**Task statement:** Would it be possible to output exactly, and only, the lines below from the one holding "1240x698 pixels. How" to the last line, both included, with every picture left out?

━━━━━ Information provided ━━━━━

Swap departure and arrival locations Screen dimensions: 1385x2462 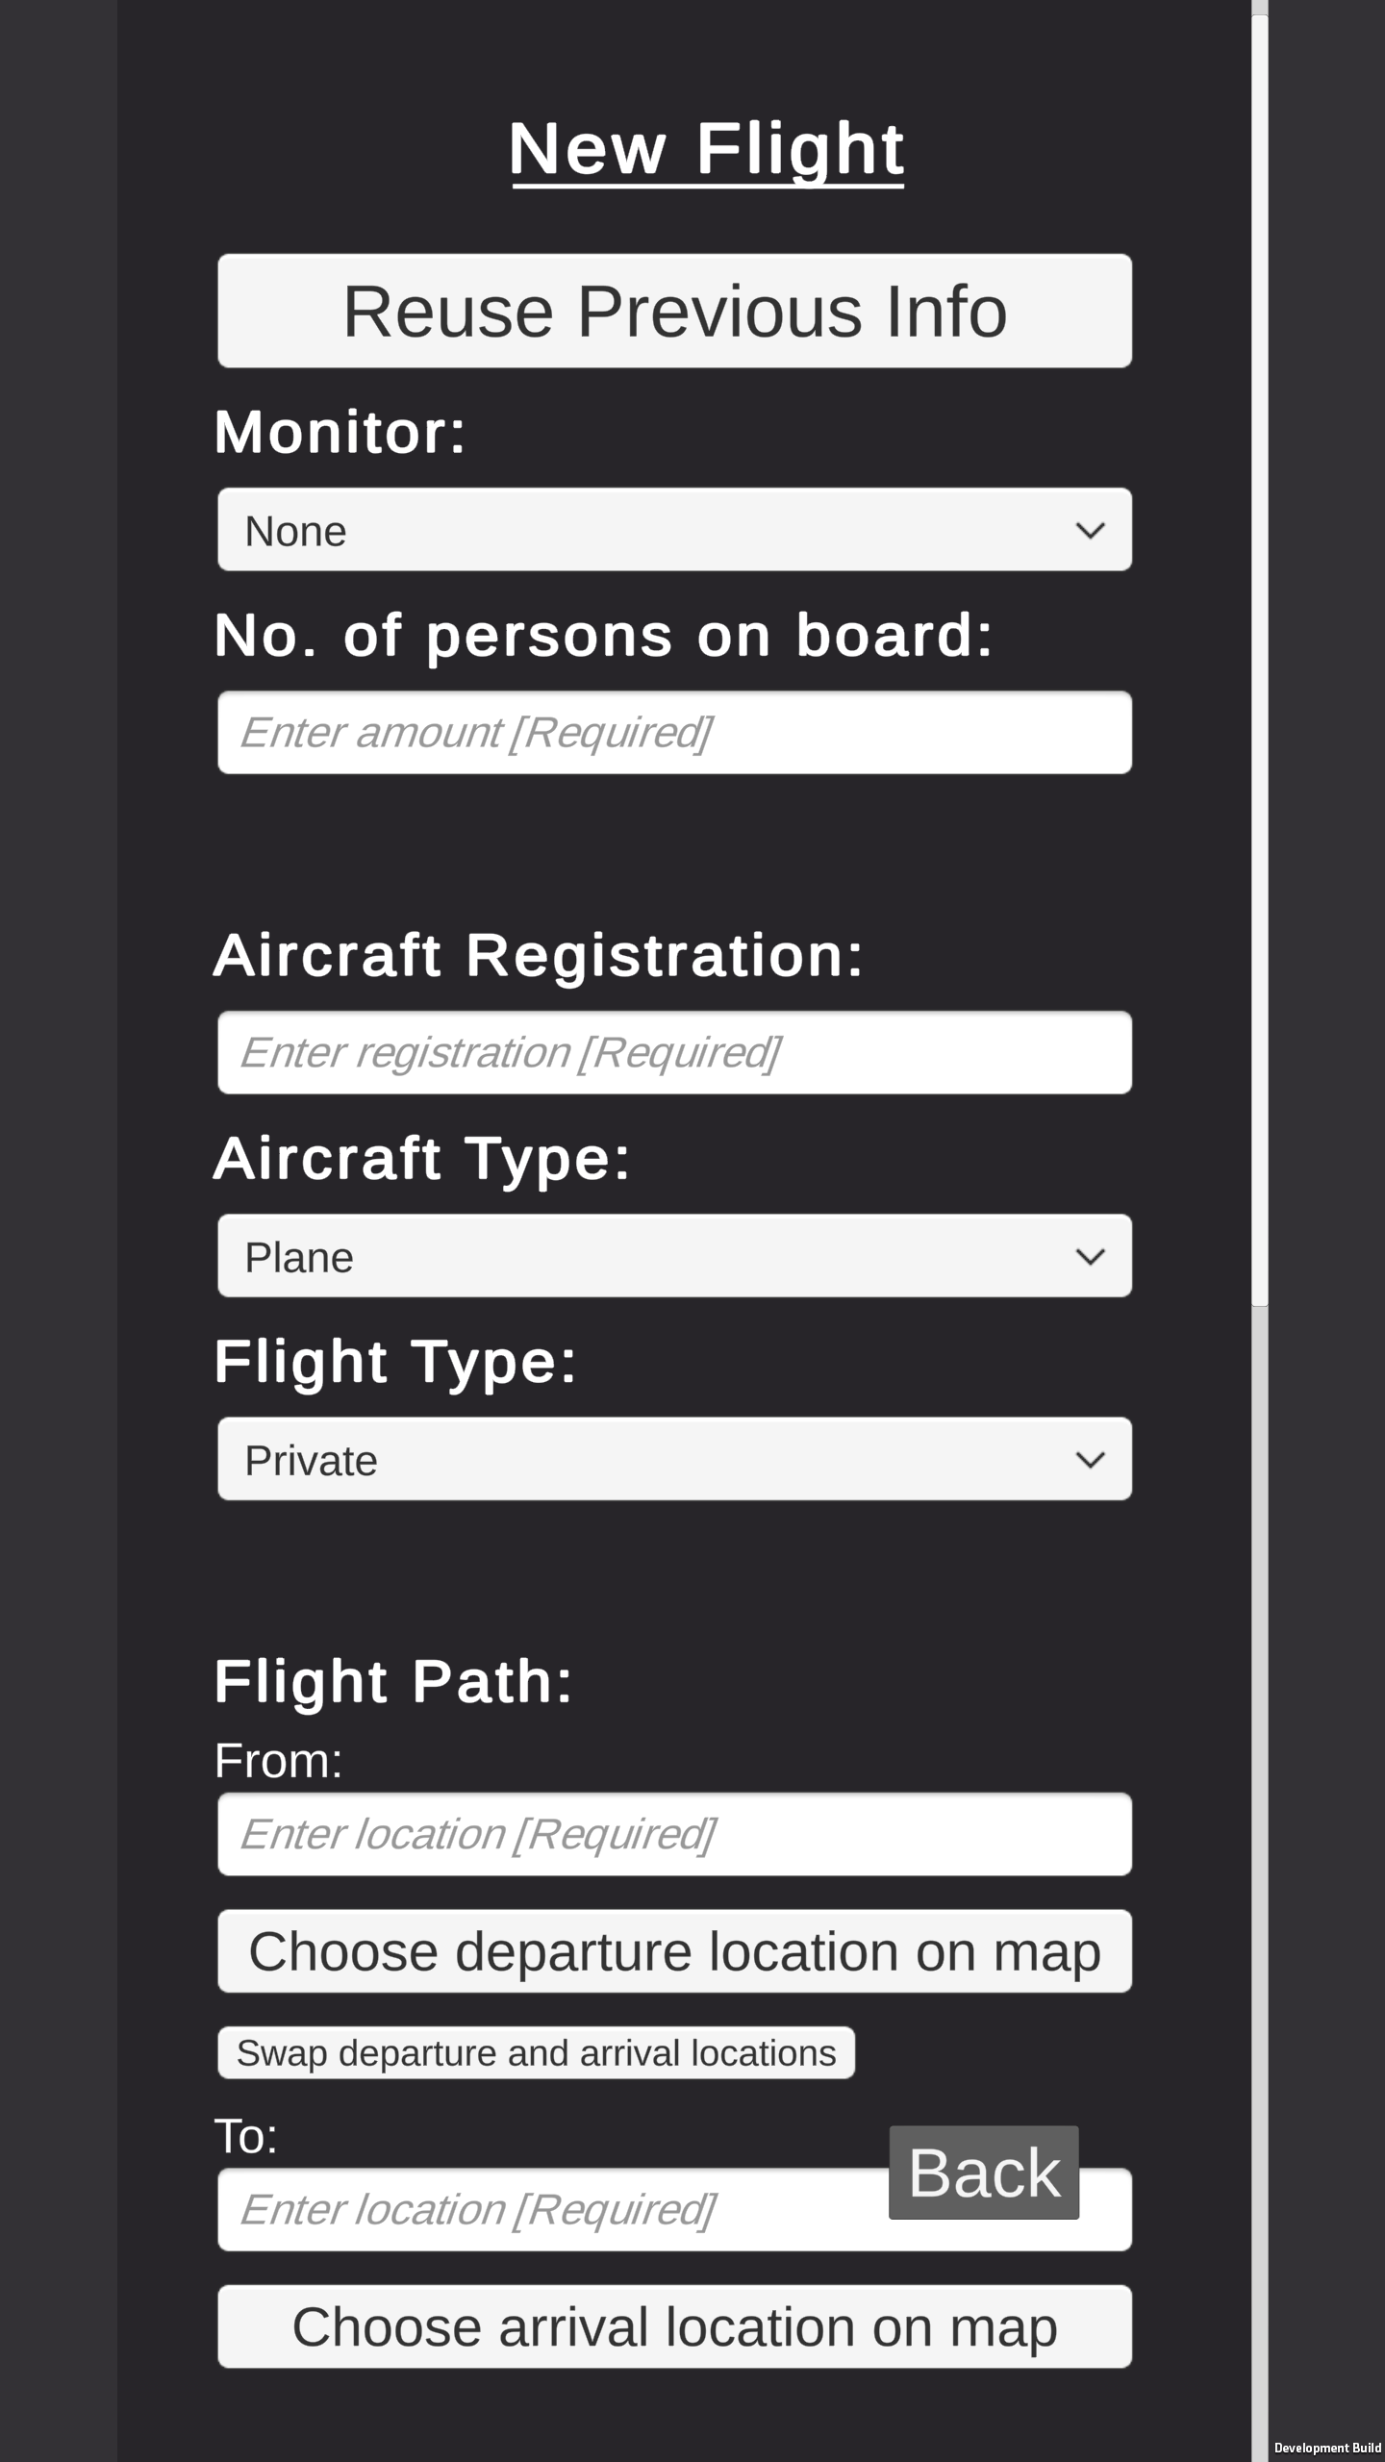536,2053
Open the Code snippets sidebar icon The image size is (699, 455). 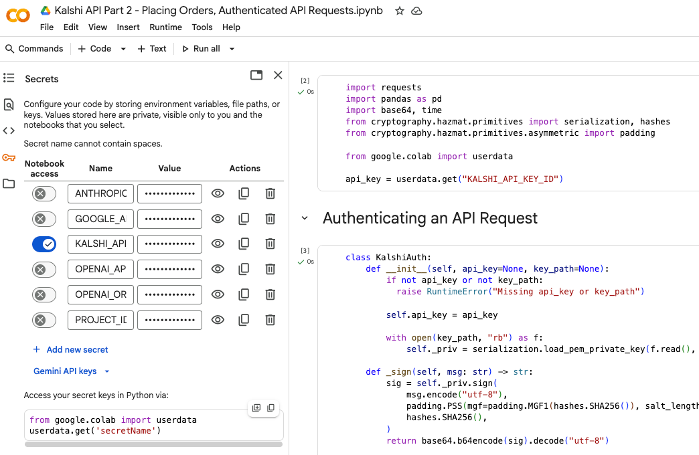[x=9, y=130]
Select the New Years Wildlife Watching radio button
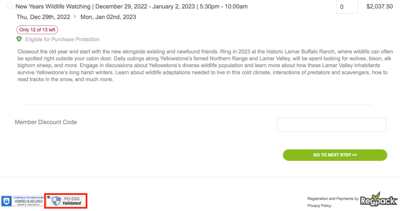Viewport: 400px width, 211px height. pyautogui.click(x=10, y=6)
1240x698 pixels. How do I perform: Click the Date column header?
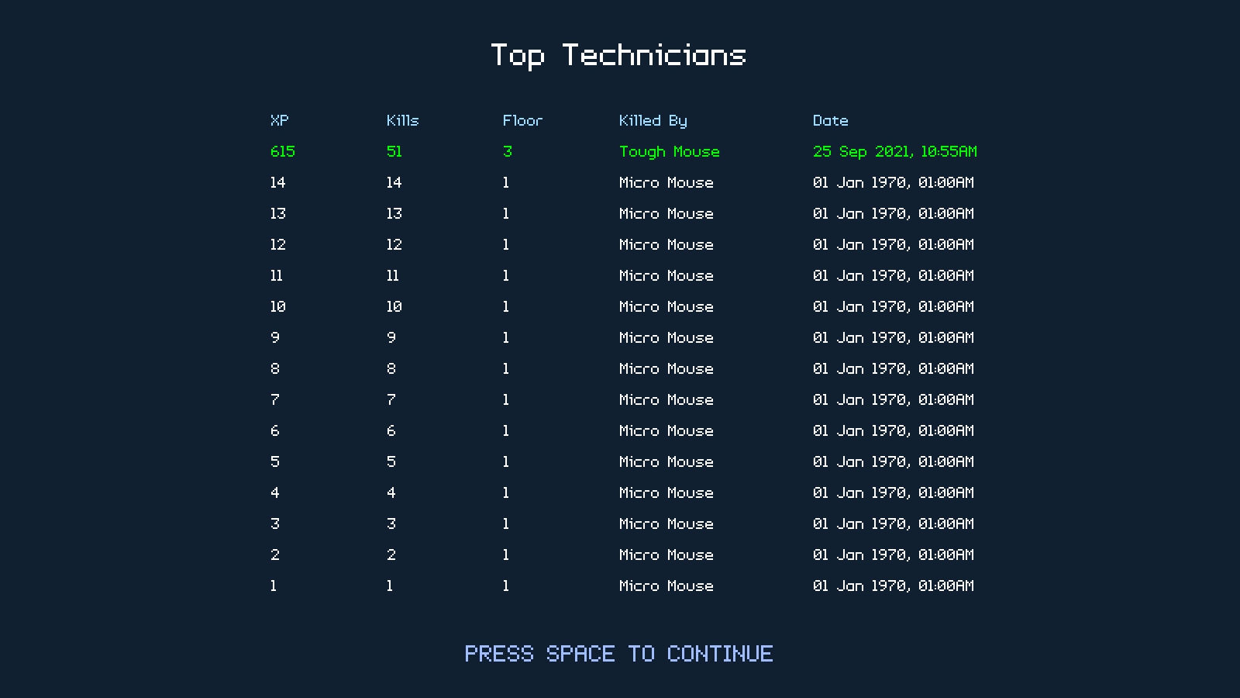click(x=830, y=120)
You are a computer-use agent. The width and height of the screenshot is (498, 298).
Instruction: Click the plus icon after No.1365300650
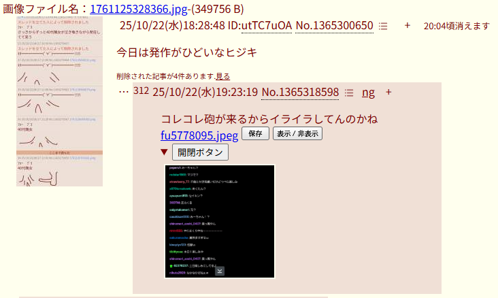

━━━━━

**Exercise result:**
1240x698 pixels. How do I perform: Click the Date column header?
click(x=830, y=120)
You are a computer-use agent. The width and height of the screenshot is (498, 298).
Instruction: Click the plus icon after No.1365300650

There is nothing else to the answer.